Santé Une motion a été déposée sur le remboursement des immunoglobulines.

Trop chères, les immunoglobulines ? Ce traitement permet de soigner des malades dont le système immunitaire est affaibli. Mais entre 2007 et 2015, le budget de la sécurité sociale pour ce traitement est passé de 31 à 79 millions d’euros. Soit une augmentation de 255 % en huit ans.

En avril, la commission de remboursement des médicaments de l’Inami décidait que les immunoglobulines ne seraient plus remboursées dans certains cas. Dans notre édition d’hier, nous vous rapportions le témoignage de Marie-Pascale Quévy. Cette Boussutoise de 54 ans, atteinte du syndrome d’immunodéficience acquise, ne sera plus remboursée du traitement qu’elle suit depuis dix ans. Elle devrait donc débourser plus de 1.700 euros par mois pour se soigner. Dans l’impossibilité de couvrir de telles dépenses, Marie-Pascale Quévy se sent condamnée.
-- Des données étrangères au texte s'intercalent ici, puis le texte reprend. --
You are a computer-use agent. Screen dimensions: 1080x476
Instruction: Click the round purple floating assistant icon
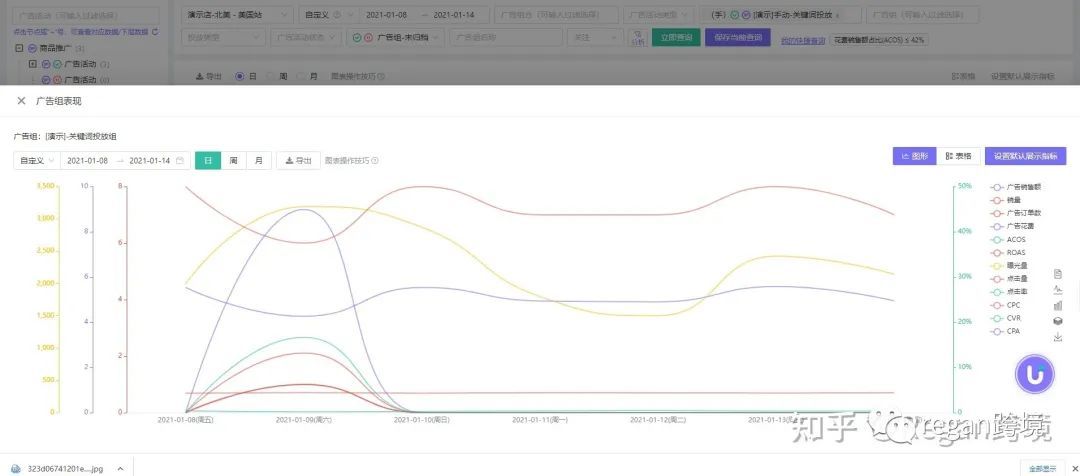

Hier, en commission parlementaire, la députée CDH Catherine Fonck a interpellé la ministre de la Santé Maggie De Block. "J’ai été touchée par le cas de Marie-Pascale Quévy. D’autant plus que j’avais déjà été contactée par d’autres personnes dans des situations relativement similaires", indique la députée.

Pour Catherine Fonck , l’argent ne peut pas passer avant la santé. "La ministre De Block se base sur des considérations budgétaires, poursuit la députée. Il y a eu effectivement une augmentation importante. Mais avant de prendre des décisions drastiques, il faudrait s’interroger sur les raisons d’une telle augmentation. S’il y a peut-être eu des abus dans la prescription, il est également possible que de plus en plus de patients aient eu besoin de ce type de traitement."

La députée a donc déposé une proposition de motion qui sera votée par la Chambre jeudi prochain. "Il faut analyser les raisons de l’augmentation du budget. Ensuite, il faut introduire la possibilité de remboursement sur base de l’analyse du dossier médical par le médecin-conseil et les médecins spécialisés en immunodéficience. Au cas par cas, donc. Enfin, il faut prévoir un temps d’adaptation plus long, car il y a eu un manque d’information sur le sujet."

De son côté , Marie-Pascale Quévy reste suspendue au vote de la motion qui interviendra jeudi prochain. "Après la parution de l’article, j’ai été contactée par une dame qui est dans la même situation que moi. Je me sens moins seule. Mais j’espère d’autant plus que les députés feront le bon choix. Des vies sont en jeu."